→ Text excerpt
+-------+

Andrew Solomon‘s bestselling book has now become Rachel Dretzin‘s well regarded documentary Far from the Tree, which “examines the experiences of families in which parents and children are profoundly different from one another in a variety of ways” (IMDB).
As Solomon wrote in the 2012 book, “All parenting turns on a crucial question: to what extent parents should accept their children for who they are, and to what extent they should help them become their best selves.”
First, some additional quotes from the book that represent its content:
This book’s conundrum is that most of the families described here have ended up grateful for experiences they would have done anything to avoid.
There is something ironic in prejudice against the disabled and their families, because their plight might befall anybody.
These parents have, by and large, chosen to love their children, and many of them have chosen to value their own lives, even though they carry what much of the world considers an intolerable burden. Children with horizontal identities alter your self painfully; they also illuminate it. They are receptacles for rage and joy–even for salvation. When we love them, we achieve above all else the rapture of privileging what exists over what we have merely imagined.

+-------+

Extracted records

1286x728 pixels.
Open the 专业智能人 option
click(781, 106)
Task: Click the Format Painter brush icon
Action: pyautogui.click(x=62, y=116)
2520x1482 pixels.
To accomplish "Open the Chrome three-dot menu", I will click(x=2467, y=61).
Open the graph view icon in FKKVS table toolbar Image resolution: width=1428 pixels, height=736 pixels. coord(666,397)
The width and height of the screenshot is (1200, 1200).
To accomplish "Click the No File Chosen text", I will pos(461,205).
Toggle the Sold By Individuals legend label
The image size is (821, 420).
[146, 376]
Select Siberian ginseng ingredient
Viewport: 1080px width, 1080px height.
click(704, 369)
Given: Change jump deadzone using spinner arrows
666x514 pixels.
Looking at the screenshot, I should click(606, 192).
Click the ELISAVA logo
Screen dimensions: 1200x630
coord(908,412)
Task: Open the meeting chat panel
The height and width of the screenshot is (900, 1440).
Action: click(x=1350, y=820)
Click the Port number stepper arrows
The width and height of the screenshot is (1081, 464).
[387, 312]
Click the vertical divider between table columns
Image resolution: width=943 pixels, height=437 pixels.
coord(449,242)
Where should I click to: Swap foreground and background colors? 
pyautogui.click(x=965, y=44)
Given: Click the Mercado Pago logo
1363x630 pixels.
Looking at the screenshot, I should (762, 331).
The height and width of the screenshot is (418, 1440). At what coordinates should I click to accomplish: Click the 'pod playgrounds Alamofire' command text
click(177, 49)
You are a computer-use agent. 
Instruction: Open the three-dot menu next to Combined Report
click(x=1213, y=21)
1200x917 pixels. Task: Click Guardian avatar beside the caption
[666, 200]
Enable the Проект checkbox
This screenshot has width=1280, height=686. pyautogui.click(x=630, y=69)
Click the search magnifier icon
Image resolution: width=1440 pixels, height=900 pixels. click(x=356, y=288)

+-------+

→ To be done
Reproduce the passage about Far from the Tree in full, word for word. The items are separate material, distinct from the passage about Far from the Tree.

→ Solution for this task
Andrew Solomon‘s bestselling book has now become Rachel Dretzin‘s well regarded documentary Far from the Tree, which “examines the experiences of families in which parents and children are profoundly different from one another in a variety of ways” (IMDB).
As Solomon wrote in the 2012 book, “All parenting turns on a crucial question: to what extent parents should accept their children for who they are, and to what extent they should help them become their best selves.”
First, some additional quotes from the book that represent its content:
This book’s conundrum is that most of the families described here have ended up grateful for experiences they would have done anything to avoid.
There is something ironic in prejudice against the disabled and their families, because their plight might befall anybody.
These parents have, by and large, chosen to love their children, and many of them have chosen to value their own lives, even though they carry what much of the world considers an intolerable burden. Children with horizontal identities alter your self painfully; they also illuminate it. They are receptacles for rage and joy–even for salvation. When we love them, we achieve above all else the rapture of privileging what exists over what we have merely imagined.